Tung Chung is served by the Tung Chung Line of the MTR system. The Tung Chung Station is situated in the centre of the new town. One can travel to Kowloon and Hong Kong Island conveniently in less than 30 minutes. Passengers may change to the Tsuen Wan Line, West Rail Line and Island Line at Lai King Station, Nam Cheong Station and Hong Kong Station respectively.
Two new MTR stations are planned for Tung Chung, namely: Tung Chung West Station and Tung Chung East Station.
25 routes operated by two bus companies are serving the Tung Chung New Town mentioned above and the airport.
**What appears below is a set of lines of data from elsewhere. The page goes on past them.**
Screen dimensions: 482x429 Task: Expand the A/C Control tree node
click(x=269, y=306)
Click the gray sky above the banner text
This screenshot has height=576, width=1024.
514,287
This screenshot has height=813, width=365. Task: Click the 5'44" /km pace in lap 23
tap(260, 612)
Citybus Limited operates 13 of the routes and Long Win Holdings Limited, a wholly owned subsidiary of Kowloon Motor Bus, operates 12. The Hong Kong International Airport is connected by a frequent bus service "S1" operated by the two companies.
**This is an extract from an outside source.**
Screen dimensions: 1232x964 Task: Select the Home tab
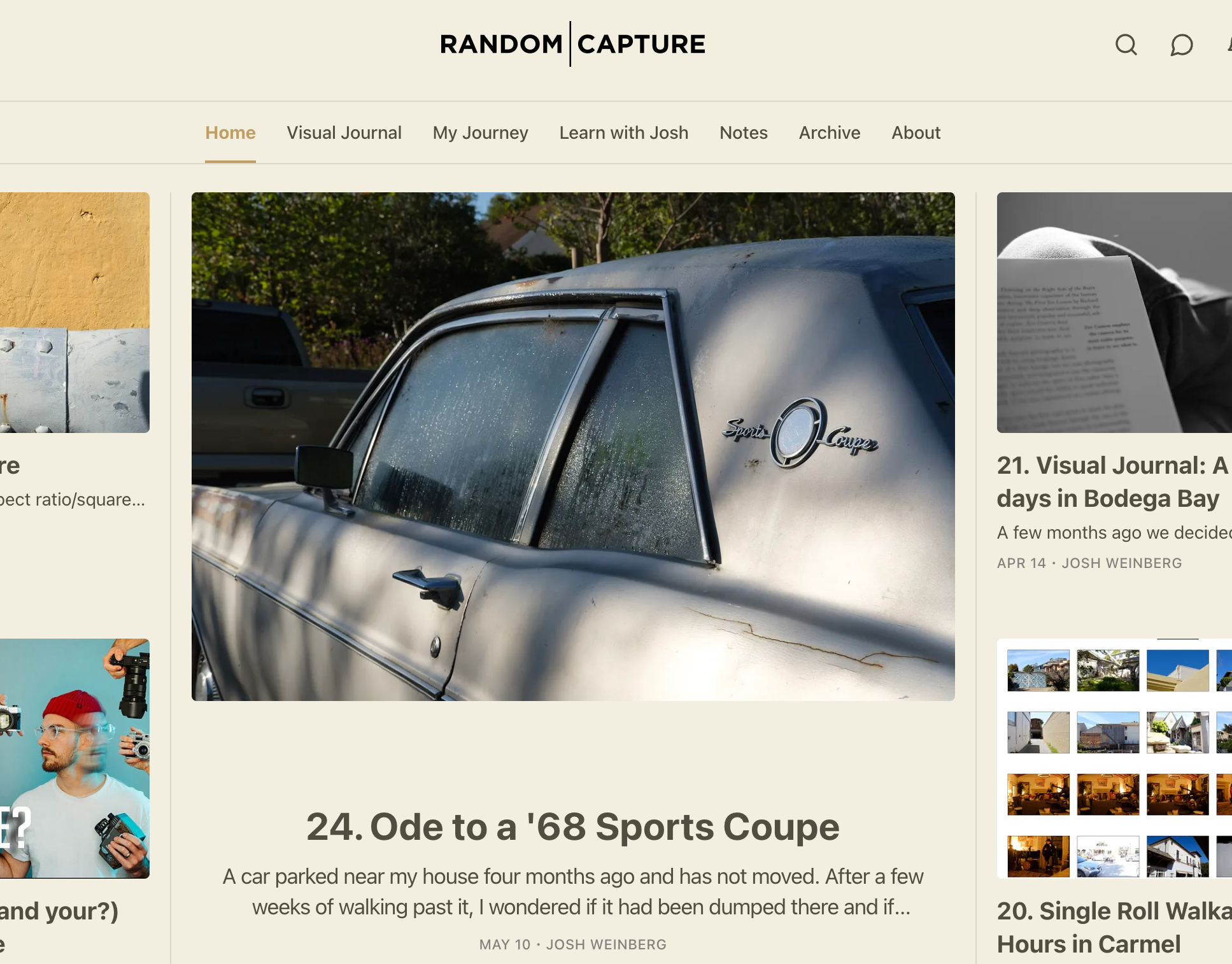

Tung Chung is also a hub for bus routes to the rest of Lantau Island. Bus services operated by the New Lantao Bus carries residents and holiday travelers to places including Mui Wo, Ngong Ping, Tai O, Cheung Sha, etc.
The western part of Route 8, consisted of Tsing Ma Bridge, Kap Shui Mun Bridge and North Lantau Highway, is the only access for vehicles travelling between Tung Chung and the rest of urban Hong Kong.
Tung Chung Road, a winding mountain road, connects Lantau South with Tung Chung and the rest of Hong Kong.
There is a scheduled ferry service from Tai O and Tuen Mun, via Tung Chung New Development Ferry Pier and Sha Lo Wan, operated by Fortune Ferry. There is also another ferry service from Tung Chung to Tai O four times per day (five on Sundays and Public Holidays). This provides spectacular sea views of the North Lantau coast, home to the Chinese White Dolphin.
Ngong Ping Cable Car
The Ngong Ping 360 is a 5.7 km cableway that links Tung Chung and Ngong Ping via angled stations at Airport Island and Nei Lak Shan. Ngong Ping is the home of the Big Buddha and Po Lin Monastery. The Ngong Ping 360 and Ngong Ping Village form the Ngong Ping 360 tourism project. Following an accident involving one of the cable cars falling from the ropeway in June 2007, Ngong Ping Cable Car services were suspended until passenger safety could be guaranteed. Ngong Ping 360 is now fully operational.